Nota:
Desculpem o mega atraso nessa atualização; semana que vem (ou melhor, já nesta quarta), voltamos à programação normal. Espero que tenham aproveitado o feriado!
Boa leitura! ;)
(ver o final do capítulo para mais notas)
Capítulo 25: O Conto Das Cócegas
— Aah, cara, eu não consigo! — Eren passou uma mão por seus cabelos, caminhando de um lado para outro na estreita rua em frente à base das Tropas de Exploração. Frangos se espalhavam para dar caminho a seus passos agitados, cacarejando com indignação enquanto ele pisoteava em sua refeição.
— Você vai me dizer o que eu estou fazendo aqui? — Jean se apoiou em uma das paredes da rua, sem se impressionar com a exibição. Ele estava abrindo pistaches com a parte cega de sua faca de bolso, jogando as cascas às galinhas incomodadas em seu tédio.
— Está me dizendo que você nem sequer perguntou a Marco o que estaria fazendo? — Eren pausou sua passada para fixar o loiro com um olhar incrédulo. Jean apenas deu de ombros.
— Ele me disse para te acompanhar, então aqui estou. — Eren bufou.
— Você é inacreditável. — Marco podia pedir a ele para caminhar pelas docas de Trost direto para o oceano e Jean provavelmente seguiria suas direções sem hesitação.
Eren inicialmente havia suplicado a Marco para acompanhá-lo à base militar para implorar seu caso a Levi, só para descobrir que ele teria uma consulta com um paciente no distrito vizinho que levaria o dia inteiro. Mikasa estava trabalhando e Historia estava cuidando de Armin com Ymir. É claro que Eren nem sequer sonharia em pedir tal favor ao resto dos Titãs; ele sabia como se sentiam sobre a PM e as Tropas. Na verdade, se eles meramente ouvissem falar de seus planos ou acordos anteriores com Levi, ele não tinha dúvidas de que o olhariam com suspeita também.
E então, Marco sugeriu Jean.
— Bem, ou é isso ou você pode ir outro dia. — disse Marco, retirando folhas secas de seus caules e colocando-as em pilhas arrumadas. — A menos que queira tentar sua sorte com Sasha e Connie estragando tudo e fazendo uma piada de toda a situação...?
Eren resmungou, enterrando o rosto em seus braços. Ele queria fazer isso o mais rápido possível antes que pensasse demais sobre tudo e se acovardasse.
— Tudo que ele precisa fazer é te acompanhar. Contanto que ele se certifique de que você não desista antes de tentar, por que não? — Marco deu de ombros. Mas ele não entendia. Ele não conseguia enxergar Jean pelo que era sem as lentes cor-de-rosa.
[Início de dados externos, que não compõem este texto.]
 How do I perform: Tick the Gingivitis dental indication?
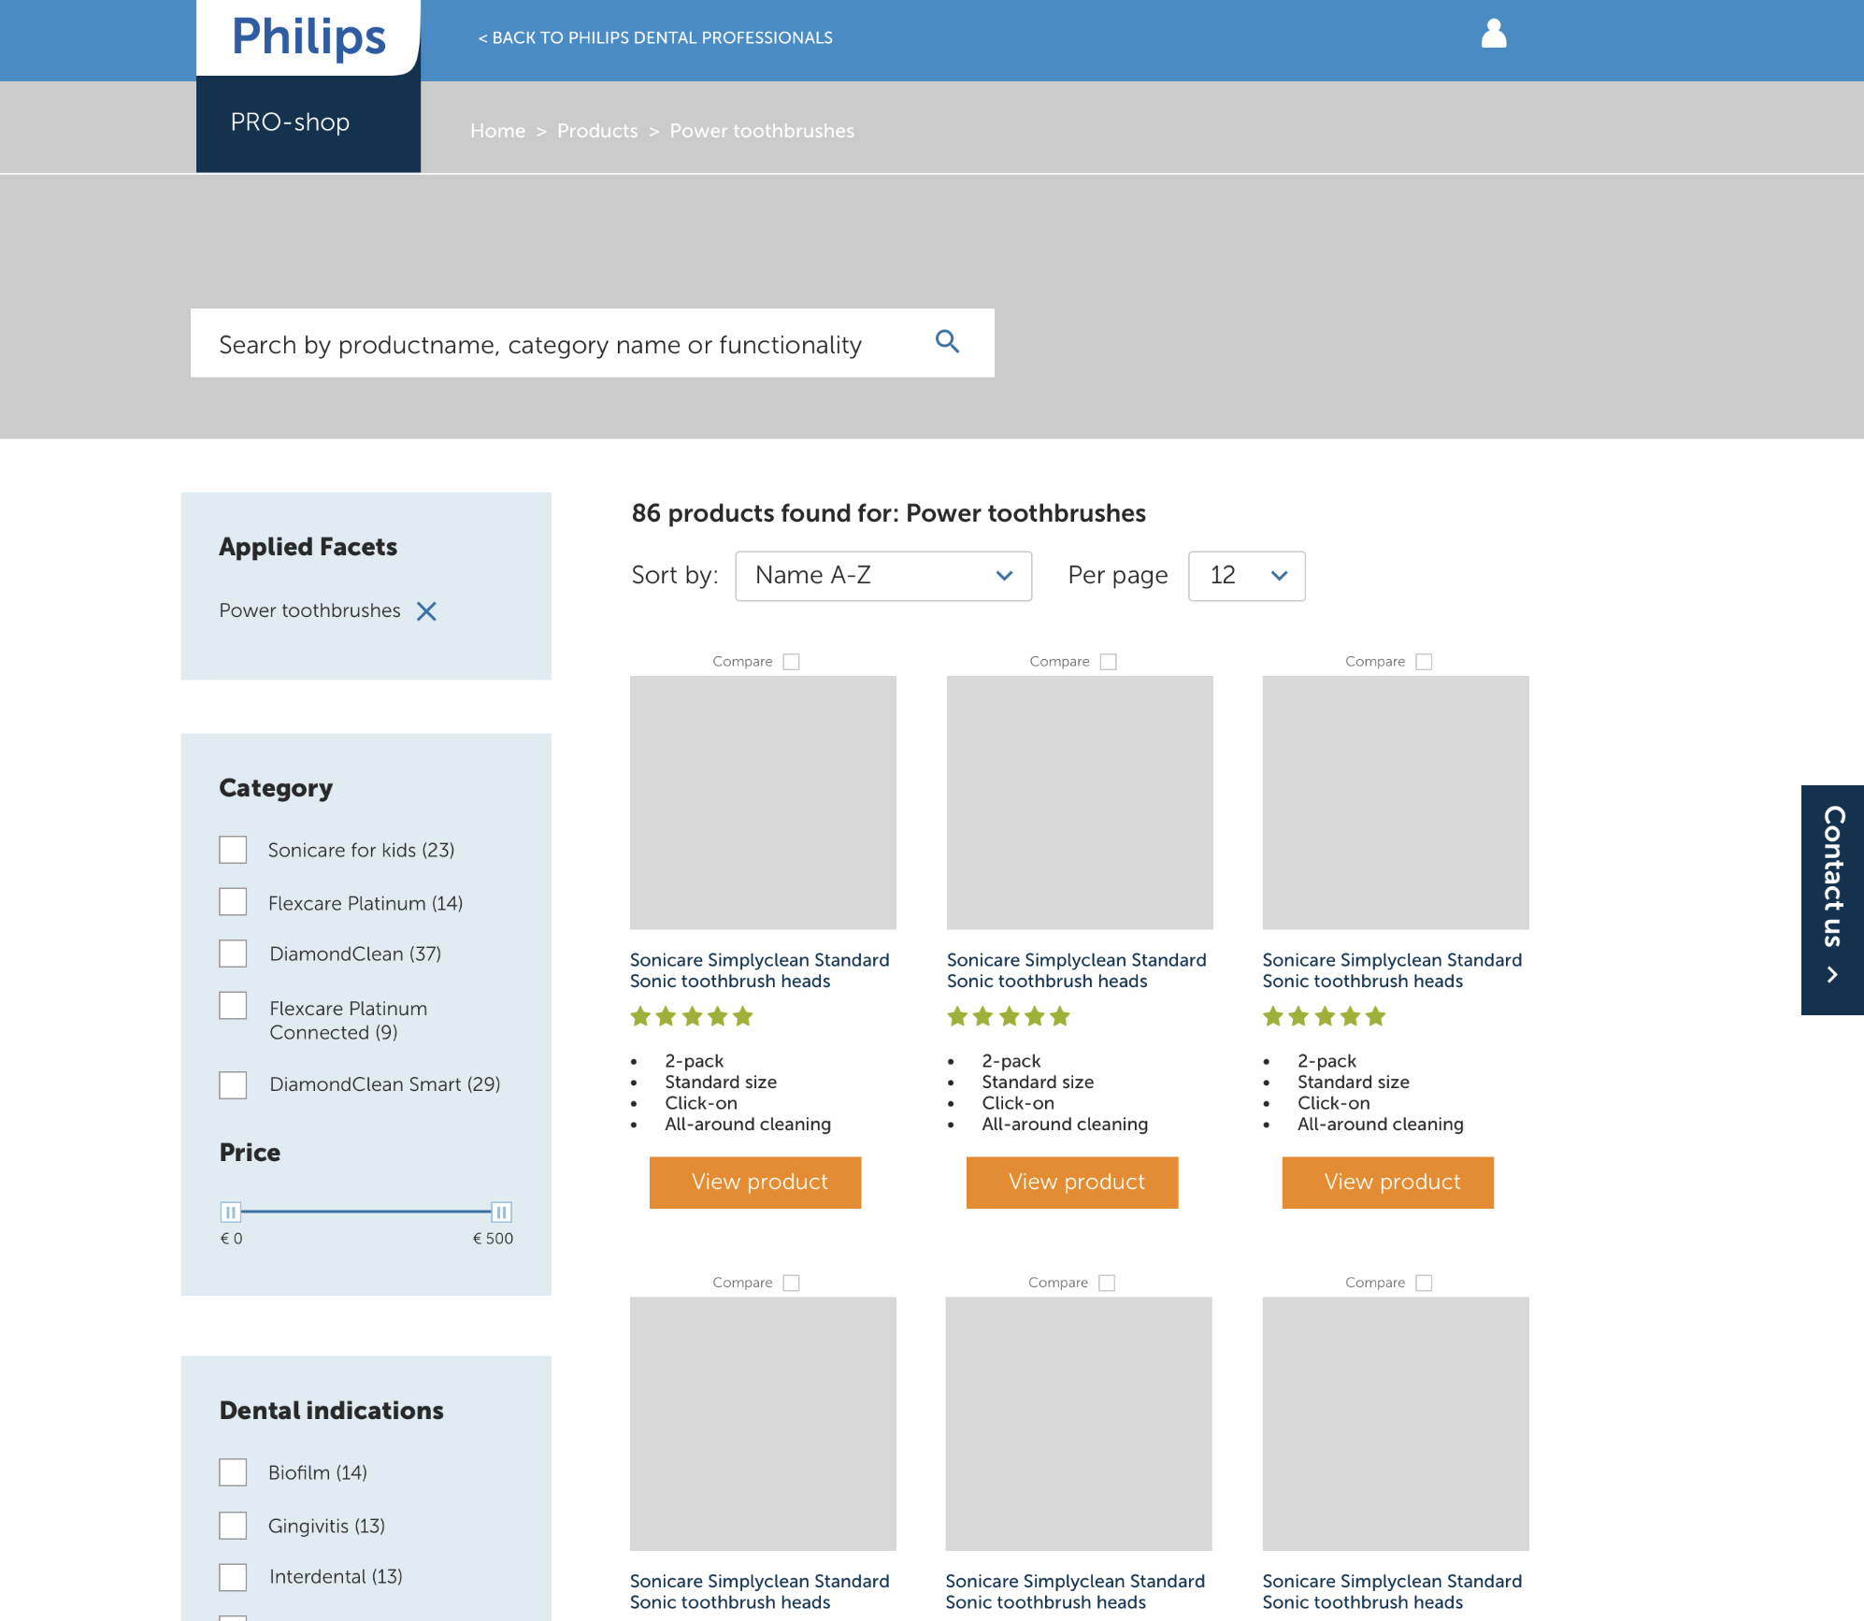click(233, 1526)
Era inútil, tentar explicar a Marco o quão imbecil seu namorado era. Acredite, ele tentara.
— Só... Só se certifique de que eu faça isso. — disse Eren, acenando para Jean se afastar e encarando resolutamente na direção dos portões da base. Ele estava tão cansado de explicar a situação de novo e de novo, e Jean não precisava saber. Na verdade, Eren estava um pouco surpreso por ele ainda não saber, já que ele e Marco eram basicamente grudados pela cintura.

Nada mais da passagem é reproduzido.